The location of AISS onset was presumably axonal in origin because AISS was induced under the condition of axonal stimuli and somatic hyperpolarization . In our study, AISS can be induced when membrane potentials are hyperpolarized (Figure 7). The expression of AISS’s early phase (spikelets) are not influenced by the hyperpolarization (Figures 5, 6 and 7). A suggestion of axonal origin for the onset of AISS spikelets is strengthened. As AISS’s late phase is influenced by membrane potential, i.e., somatic in origin, the axonal spikelets need to be propagated to the somata to trigger the second phase of individual spikes in AISS. In these regards, the emergence of voltage-independent sodium channels for AISS expression may not be converted from the functional upregulation of somatic VGSCs, but is likely from the turn-on of axonal voltage-independent sodium channels that are silent in inactive neurons.

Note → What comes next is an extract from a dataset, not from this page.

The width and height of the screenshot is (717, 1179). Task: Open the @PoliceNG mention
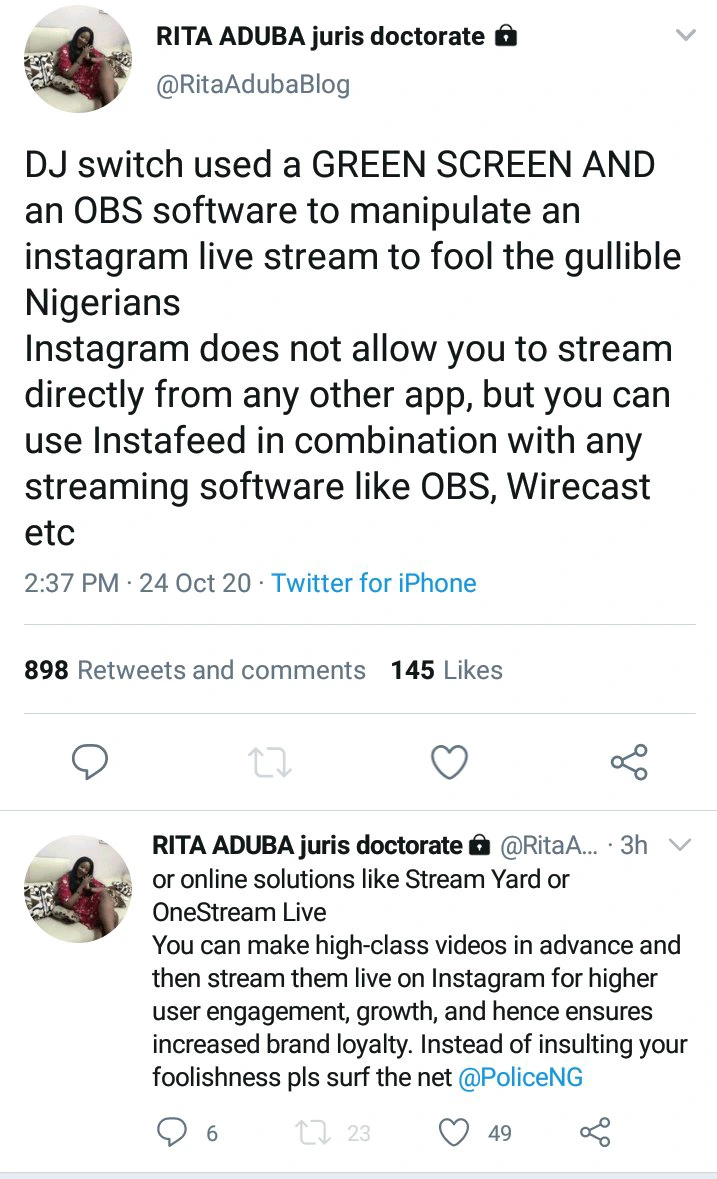520,1077
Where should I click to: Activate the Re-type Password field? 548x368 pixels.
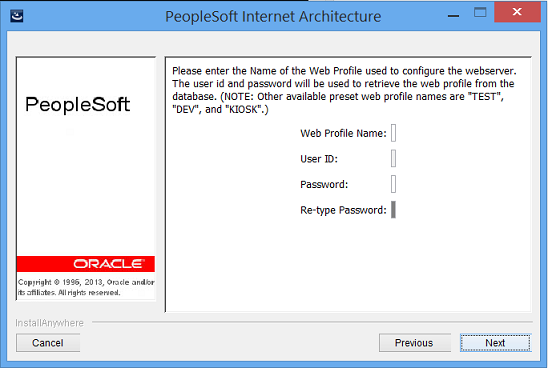(393, 210)
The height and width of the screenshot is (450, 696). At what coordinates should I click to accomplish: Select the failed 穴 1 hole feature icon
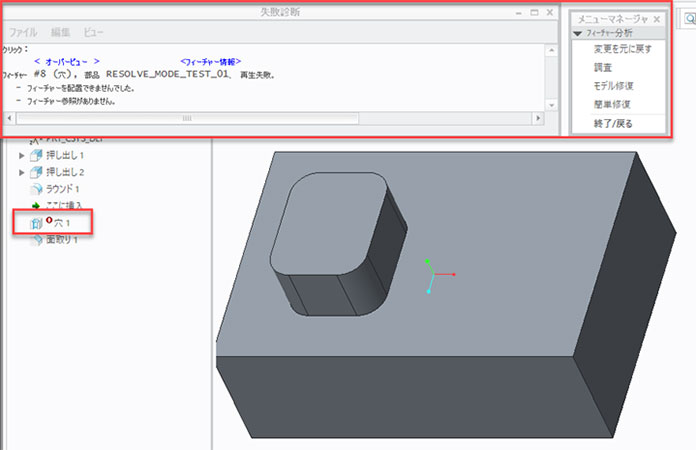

In terms of the molecular events from the intensive activation of somatic VGSCs to the functional emergence of axonal voltage-independent sodium channels for AISS onset, our study by calcium imaging shows the rise of intracellular Ca2+ levels during AISS induction (Additional file 5: Figure S5, n = 3). However, the preloading of 1 mM BAPTA intracellularly by the recording pipettes does not prevent AISS induction and expression (Additional file 5: Figure S5, n = 3). A rise of intracellular Ca2+ level is not required for triggering an emergence of voltage-independent sodium channels to induce AISS expression. Since AISS is a spike-driven process, other ions related to fire intensive spikes should be considered to be the triggers for AISS induction. Moreover, the persistent time from AISS onset to disappearance is often less than one minute (Figure 1, 2 and 3), this short-term reversible process may present either the clearance of intracellular accumulated ions or the dynamic activation-to-inactivation of certain enzymes during AISS expression. In terms of ions and enzymes, our testable hypothesis is that sodium and its regulated proteins are responsible for turning on silent voltage-independent sodium channels.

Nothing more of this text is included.